▸ Task brief
The entries below contain a line with "Given: Click the Create new rule button" and a line with "Viewport: 1456px width, 819px height.". Quote exactly those two lines and all lines between them.

▸ Listed entries

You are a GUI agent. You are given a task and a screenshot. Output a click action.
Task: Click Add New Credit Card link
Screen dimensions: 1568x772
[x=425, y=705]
==
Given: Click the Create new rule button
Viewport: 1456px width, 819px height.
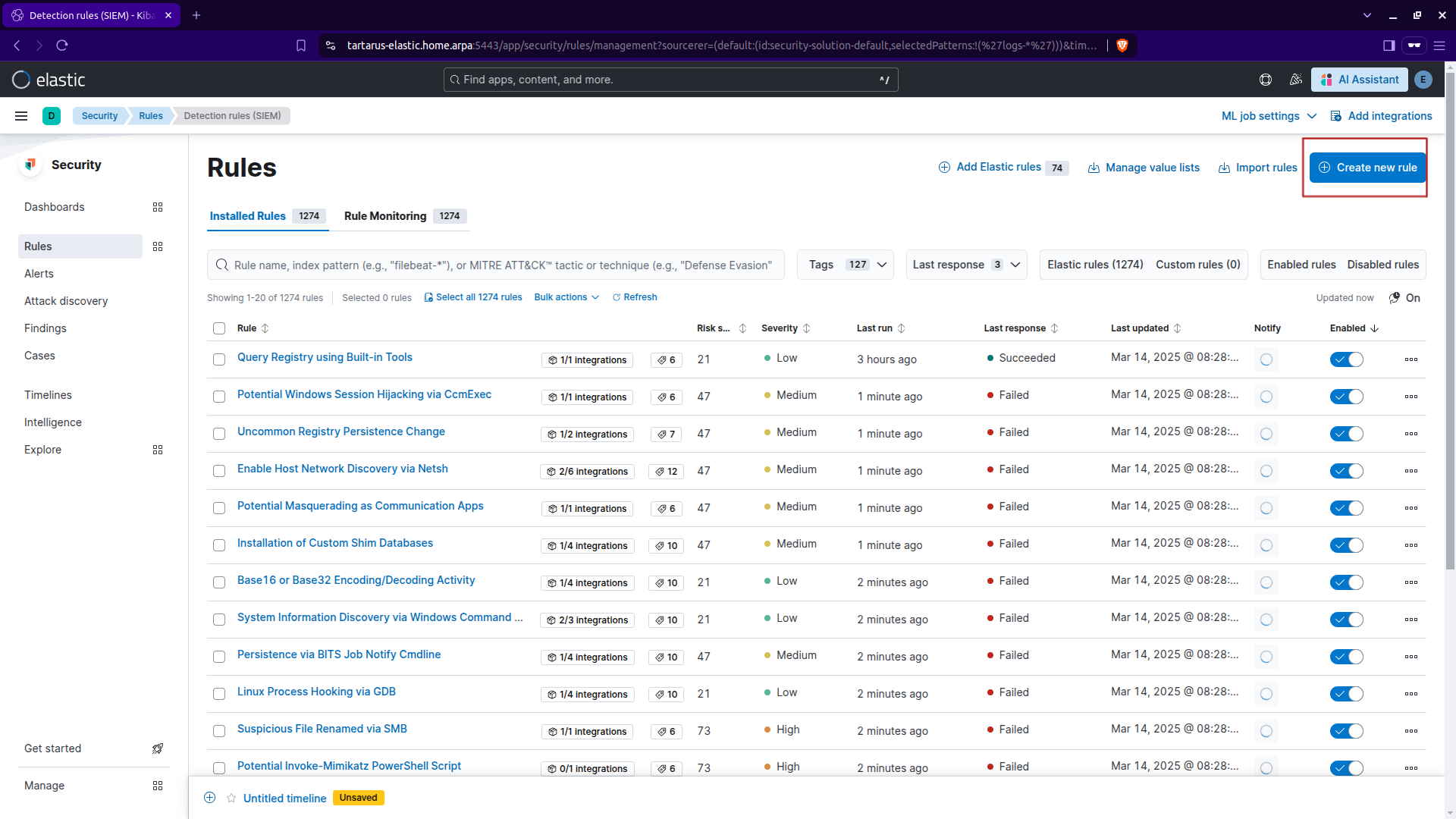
* * *
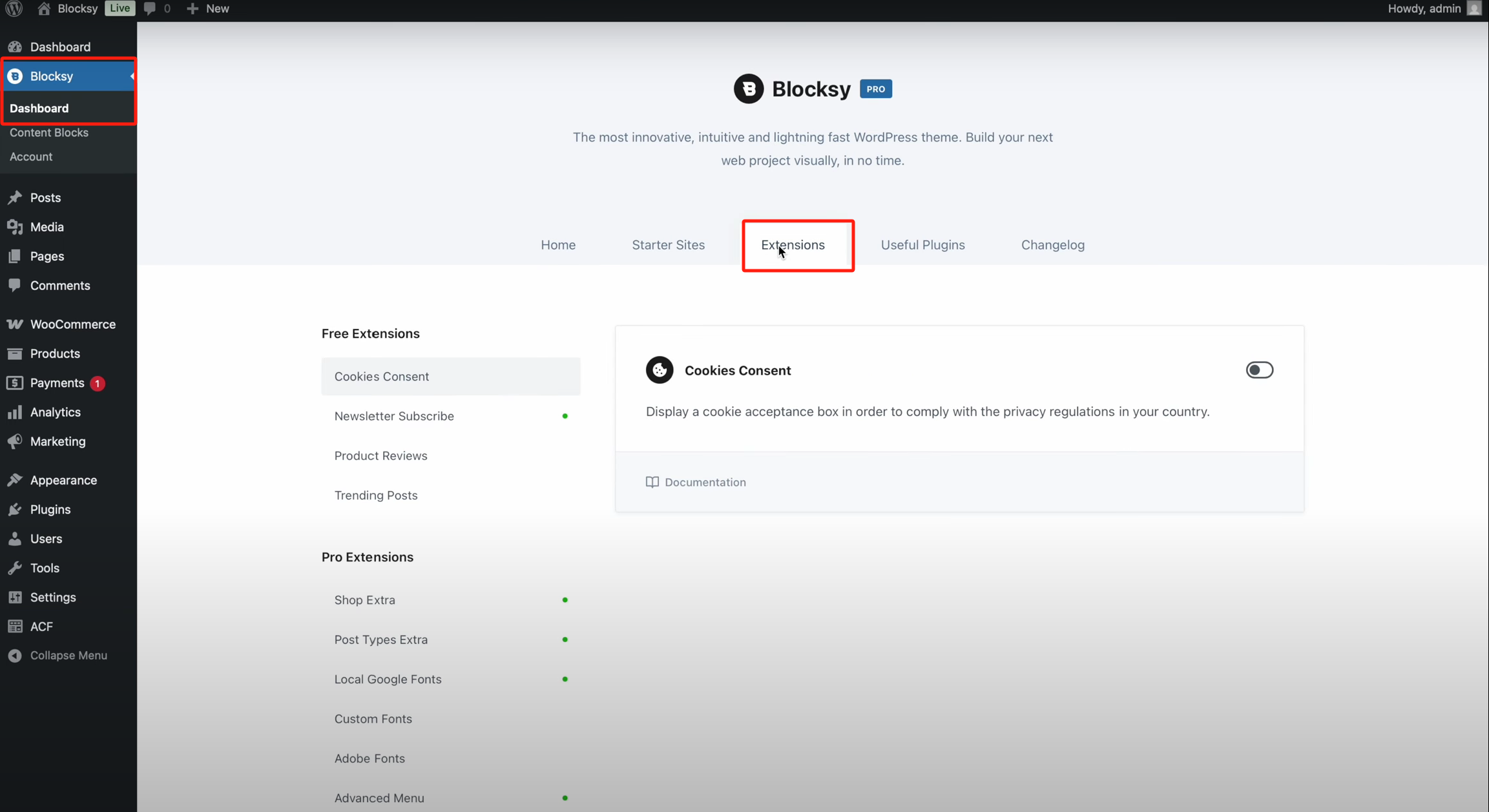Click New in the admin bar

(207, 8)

▸ Solution
Given: Click the Create new rule button
Viewport: 1456px width, 819px height.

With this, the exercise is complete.